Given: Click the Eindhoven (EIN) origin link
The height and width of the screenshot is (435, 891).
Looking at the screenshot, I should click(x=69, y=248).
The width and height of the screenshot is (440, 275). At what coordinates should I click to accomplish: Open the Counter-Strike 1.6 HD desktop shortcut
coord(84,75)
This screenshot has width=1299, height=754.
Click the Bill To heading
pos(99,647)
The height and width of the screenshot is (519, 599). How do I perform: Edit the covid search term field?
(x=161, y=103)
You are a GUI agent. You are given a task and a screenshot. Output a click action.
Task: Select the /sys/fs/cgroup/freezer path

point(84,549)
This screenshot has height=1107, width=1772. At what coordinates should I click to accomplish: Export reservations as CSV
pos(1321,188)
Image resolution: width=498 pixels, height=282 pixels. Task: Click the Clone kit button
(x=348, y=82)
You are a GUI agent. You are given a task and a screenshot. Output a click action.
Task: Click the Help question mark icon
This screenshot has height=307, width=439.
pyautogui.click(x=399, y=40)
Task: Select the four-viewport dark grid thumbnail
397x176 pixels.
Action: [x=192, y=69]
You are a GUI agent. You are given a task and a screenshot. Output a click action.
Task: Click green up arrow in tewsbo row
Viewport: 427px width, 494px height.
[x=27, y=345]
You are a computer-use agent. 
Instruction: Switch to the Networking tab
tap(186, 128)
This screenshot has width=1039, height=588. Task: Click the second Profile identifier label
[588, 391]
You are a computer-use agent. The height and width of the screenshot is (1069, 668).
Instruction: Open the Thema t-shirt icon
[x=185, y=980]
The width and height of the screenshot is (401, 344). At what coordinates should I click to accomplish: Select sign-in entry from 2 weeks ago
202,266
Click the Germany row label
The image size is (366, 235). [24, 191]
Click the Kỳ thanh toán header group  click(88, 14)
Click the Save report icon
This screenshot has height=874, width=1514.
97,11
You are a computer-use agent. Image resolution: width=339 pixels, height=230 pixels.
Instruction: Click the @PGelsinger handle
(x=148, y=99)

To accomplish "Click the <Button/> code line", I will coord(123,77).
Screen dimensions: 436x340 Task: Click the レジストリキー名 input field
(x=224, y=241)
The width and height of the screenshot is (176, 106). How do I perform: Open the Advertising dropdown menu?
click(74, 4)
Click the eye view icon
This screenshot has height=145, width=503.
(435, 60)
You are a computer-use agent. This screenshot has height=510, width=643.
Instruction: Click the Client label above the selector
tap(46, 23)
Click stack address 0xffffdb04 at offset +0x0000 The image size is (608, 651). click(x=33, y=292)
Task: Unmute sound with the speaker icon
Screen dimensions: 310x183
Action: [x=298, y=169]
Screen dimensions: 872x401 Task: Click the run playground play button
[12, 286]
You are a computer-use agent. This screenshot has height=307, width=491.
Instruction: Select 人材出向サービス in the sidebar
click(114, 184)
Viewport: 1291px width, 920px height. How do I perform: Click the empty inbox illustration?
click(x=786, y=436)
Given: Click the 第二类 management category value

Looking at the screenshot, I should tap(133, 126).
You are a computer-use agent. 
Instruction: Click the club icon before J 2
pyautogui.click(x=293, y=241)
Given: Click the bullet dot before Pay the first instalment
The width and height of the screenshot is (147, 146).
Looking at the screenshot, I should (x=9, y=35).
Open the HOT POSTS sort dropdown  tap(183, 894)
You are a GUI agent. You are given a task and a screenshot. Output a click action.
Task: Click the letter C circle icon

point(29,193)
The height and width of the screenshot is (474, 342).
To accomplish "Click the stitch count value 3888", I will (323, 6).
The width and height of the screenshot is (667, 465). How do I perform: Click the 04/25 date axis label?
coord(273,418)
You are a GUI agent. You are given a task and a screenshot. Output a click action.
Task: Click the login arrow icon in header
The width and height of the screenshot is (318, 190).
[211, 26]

_WORK REQUIRED_. Would you copy each line of the data exactly as it appears above?

_SOLUTION TO THIS PROBLEM_.
Given: Click the Eindhoven (EIN) origin link
The height and width of the screenshot is (435, 891).
Looking at the screenshot, I should click(x=69, y=248).
The width and height of the screenshot is (440, 275). At what coordinates should I click to accomplish: Open the Counter-Strike 1.6 HD desktop shortcut
coord(84,75)
This screenshot has width=1299, height=754.
Click the Bill To heading
pos(99,647)
The height and width of the screenshot is (519, 599). How do I perform: Edit the covid search term field?
(x=161, y=103)
You are a GUI agent. You are given a task and a screenshot. Output a click action.
Task: Select the /sys/fs/cgroup/freezer path

point(84,549)
This screenshot has height=1107, width=1772. At what coordinates should I click to accomplish: Export reservations as CSV
pos(1321,188)
Image resolution: width=498 pixels, height=282 pixels. Task: Click the Clone kit button
(x=348, y=82)
You are a GUI agent. You are given a task and a screenshot. Output a click action.
Task: Click the Help question mark icon
This screenshot has height=307, width=439.
pyautogui.click(x=399, y=40)
Task: Select the four-viewport dark grid thumbnail
397x176 pixels.
Action: [x=192, y=69]
You are a GUI agent. You are given a task and a screenshot. Output a click action.
Task: Click green up arrow in tewsbo row
Viewport: 427px width, 494px height.
[x=27, y=345]
You are a computer-use agent. 
Instruction: Switch to the Networking tab
tap(186, 128)
This screenshot has width=1039, height=588. Task: Click the second Profile identifier label
[588, 391]
You are a computer-use agent. The height and width of the screenshot is (1069, 668).
Instruction: Open the Thema t-shirt icon
[x=185, y=980]
The width and height of the screenshot is (401, 344). At what coordinates should I click to accomplish: Select sign-in entry from 2 weeks ago
202,266
Click the Germany row label
The image size is (366, 235). [24, 191]
Click the Kỳ thanh toán header group  click(88, 14)
Click the Save report icon
This screenshot has height=874, width=1514.
97,11
You are a computer-use agent. Image resolution: width=339 pixels, height=230 pixels.
Instruction: Click the @PGelsinger handle
(x=148, y=99)

To accomplish "Click the <Button/> code line", I will coord(123,77).
Screen dimensions: 436x340 Task: Click the レジストリキー名 input field
(x=224, y=241)
The width and height of the screenshot is (176, 106). How do I perform: Open the Advertising dropdown menu?
click(74, 4)
Click the eye view icon
This screenshot has height=145, width=503.
(435, 60)
You are a computer-use agent. This screenshot has height=510, width=643.
Instruction: Click the Client label above the selector
tap(46, 23)
Click stack address 0xffffdb04 at offset +0x0000 The image size is (608, 651). click(x=33, y=292)
Task: Unmute sound with the speaker icon
Screen dimensions: 310x183
Action: [x=298, y=169]
Screen dimensions: 872x401 Task: Click the run playground play button
[12, 286]
You are a computer-use agent. This screenshot has height=307, width=491.
Instruction: Select 人材出向サービス in the sidebar
click(114, 184)
Viewport: 1291px width, 920px height. How do I perform: Click the empty inbox illustration?
click(x=786, y=436)
Given: Click the 第二类 management category value

Looking at the screenshot, I should tap(133, 126).
You are a computer-use agent. 
Instruction: Click the club icon before J 2
pyautogui.click(x=293, y=241)
Given: Click the bullet dot before Pay the first instalment
The width and height of the screenshot is (147, 146).
Looking at the screenshot, I should (x=9, y=35).
Open the HOT POSTS sort dropdown  tap(183, 894)
You are a GUI agent. You are given a task and a screenshot. Output a click action.
Task: Click the letter C circle icon

point(29,193)
The height and width of the screenshot is (474, 342).
To accomplish "Click the stitch count value 3888", I will (323, 6).
The width and height of the screenshot is (667, 465). How do I perform: Click the 04/25 date axis label?
coord(273,418)
You are a GUI agent. You are given a task and a screenshot. Output a click action.
Task: Click the login arrow icon in header
The width and height of the screenshot is (318, 190).
[211, 26]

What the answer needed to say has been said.